Having a great sounding system in the house means there is always music in the house. The kids get to listen to what we listen to, and nowadays, they monopolize the car stereo controls with their iphone plug to show us samples of music they love. Their ulterior motive is to lure my husband to purchase the LP rather than them having to spend the money for download. Car rides become prequels to high resolution sharing in the living room of our favorite music. Everyone is involved.

This is how the purchase decision begins:  I remember many years ago, another proprietor brought in a pair of shapely loudspeakers, quite unconventional looking and had the temerity to install them right in front of our beloved custom QUAD ESL 57 loudspeakers in the smaller listening room. My audiophile husband and I were looking at each other in absolute dismay, thinking that no way will they unseat our QUADs.

Many music demonstrations later, I was hooked.

Two years later, the same proprietor brought in their new flagship loudspeakers, which in my opinion was drop-dead gorgeous. Talk about “Functional art”.  They are so pretty that even one of the renowned reviewers confessed that he initially dismissed them but did a 180 degree turn (see video).

The boys positioned these flagship loudspeakers and had a conversation around one of them. I am a very tactile person and I found (after the fact) my hand running up and down the curves of the cabinet while listening to the conversation and was dying to listen to how they sounded.

However, it wasn’t until I slowly understood the “why’s” behind the “what’s” and the “how’s” of the features that I became a solid and giant evangelist. Such understanding allows me to see through the lens or hear through the ear drums of the inventors and audio designers who built the equipment.

This pair of loudspeakers became the ice-breaker for anyone that enters the house. My girlfriends all love them and their husbands all want their private music sessions to hear the A/B’s. In more kids parties than I can remember, I would inevitably find the husbands congregate in our living room, steeped in music listening and discussions all around these speakers.

I felt proud that I could talk about the what’s and the why’s of the catenary domes, the tapered tube, the reaction-cancelling woofers, the light but stiff cabinets etc. and how all the technologies added together to make such overwhelmingly present loudspeakers “disappear” when the music is playing.

I never knew that cabinet finish is my thing (come to think about it, it kind of is as we spent a solid six months deciding on the finish of our Carr loudspeakers and took such pains to finally decide on the Burl finish). However, given how these loudspeakers satisfy all of my other criteria, it is no wonder that when I saw the custom Dutch Museum Blue matte finish on the Vivid Audio’s entry level V1.5’s at CES this year, a color and finish that I fell head-over-heels in love with, I vowed to make them the first personal purchase of high-end audio in my life. This form follows function and highly engineered innovative loudspeaker line not only got my left brain to buy in but also completely captures my heart. Describing it as wife “acceptance” is a definite understatement.

The growth of the headphone market is great for business but I desperately hope that this generation of new audiophiles (young or old, male or female) develops this hobby to a wider soundstage than what’s constrained between their ears.

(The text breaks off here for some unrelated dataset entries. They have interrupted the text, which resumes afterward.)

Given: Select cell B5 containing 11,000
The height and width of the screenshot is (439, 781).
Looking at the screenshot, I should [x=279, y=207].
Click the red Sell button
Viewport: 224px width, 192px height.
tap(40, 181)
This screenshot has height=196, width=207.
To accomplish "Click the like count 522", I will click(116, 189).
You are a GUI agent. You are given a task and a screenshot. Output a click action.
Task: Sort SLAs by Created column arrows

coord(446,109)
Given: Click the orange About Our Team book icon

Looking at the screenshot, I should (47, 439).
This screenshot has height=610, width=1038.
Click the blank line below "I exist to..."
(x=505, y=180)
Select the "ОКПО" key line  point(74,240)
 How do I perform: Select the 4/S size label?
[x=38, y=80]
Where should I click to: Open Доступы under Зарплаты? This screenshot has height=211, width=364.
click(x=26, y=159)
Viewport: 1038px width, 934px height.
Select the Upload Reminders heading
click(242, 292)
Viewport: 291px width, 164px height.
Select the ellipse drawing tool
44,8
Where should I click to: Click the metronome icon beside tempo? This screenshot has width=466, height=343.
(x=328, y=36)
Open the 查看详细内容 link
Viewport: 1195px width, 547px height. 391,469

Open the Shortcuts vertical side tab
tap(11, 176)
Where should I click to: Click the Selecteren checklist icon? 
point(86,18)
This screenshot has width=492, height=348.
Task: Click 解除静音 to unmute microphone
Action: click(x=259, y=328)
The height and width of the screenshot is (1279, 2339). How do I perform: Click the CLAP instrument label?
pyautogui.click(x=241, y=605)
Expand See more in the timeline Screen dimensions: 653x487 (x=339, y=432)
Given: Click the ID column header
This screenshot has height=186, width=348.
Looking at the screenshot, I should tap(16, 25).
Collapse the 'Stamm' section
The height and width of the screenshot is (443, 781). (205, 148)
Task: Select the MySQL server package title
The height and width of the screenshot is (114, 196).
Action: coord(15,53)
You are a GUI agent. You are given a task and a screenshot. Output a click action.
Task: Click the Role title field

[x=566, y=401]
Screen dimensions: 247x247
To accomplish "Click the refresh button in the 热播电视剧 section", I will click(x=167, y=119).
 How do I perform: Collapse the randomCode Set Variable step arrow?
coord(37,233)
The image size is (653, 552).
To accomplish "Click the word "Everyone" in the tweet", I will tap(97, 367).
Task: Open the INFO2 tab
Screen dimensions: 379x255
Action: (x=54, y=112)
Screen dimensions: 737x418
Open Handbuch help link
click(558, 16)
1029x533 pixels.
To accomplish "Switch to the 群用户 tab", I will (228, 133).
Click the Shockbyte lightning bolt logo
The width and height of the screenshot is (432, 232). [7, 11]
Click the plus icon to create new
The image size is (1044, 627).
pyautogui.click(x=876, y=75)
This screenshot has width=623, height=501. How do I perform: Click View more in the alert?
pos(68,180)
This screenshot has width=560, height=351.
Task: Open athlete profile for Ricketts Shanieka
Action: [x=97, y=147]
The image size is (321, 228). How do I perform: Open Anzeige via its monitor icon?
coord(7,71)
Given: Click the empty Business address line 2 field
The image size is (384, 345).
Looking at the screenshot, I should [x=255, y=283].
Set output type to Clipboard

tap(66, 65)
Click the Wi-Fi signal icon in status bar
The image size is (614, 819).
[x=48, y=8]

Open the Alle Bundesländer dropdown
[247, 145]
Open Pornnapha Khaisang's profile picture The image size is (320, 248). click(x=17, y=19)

My husband’s decision to involve his wife, the children and everyone that comes through the door has certainly created many sweet memories so far in our lives.

I am all for getting infected by this hobby whichever way you can and if it involves initially just the real estate between the ears, so be it. I urge the new and old generations of audiophiles that as you continue in the battlefield to weigh between the best sound, convenience and good looking gear while balancing the budget, please involve both the left and right brain of your family so they can grow with you.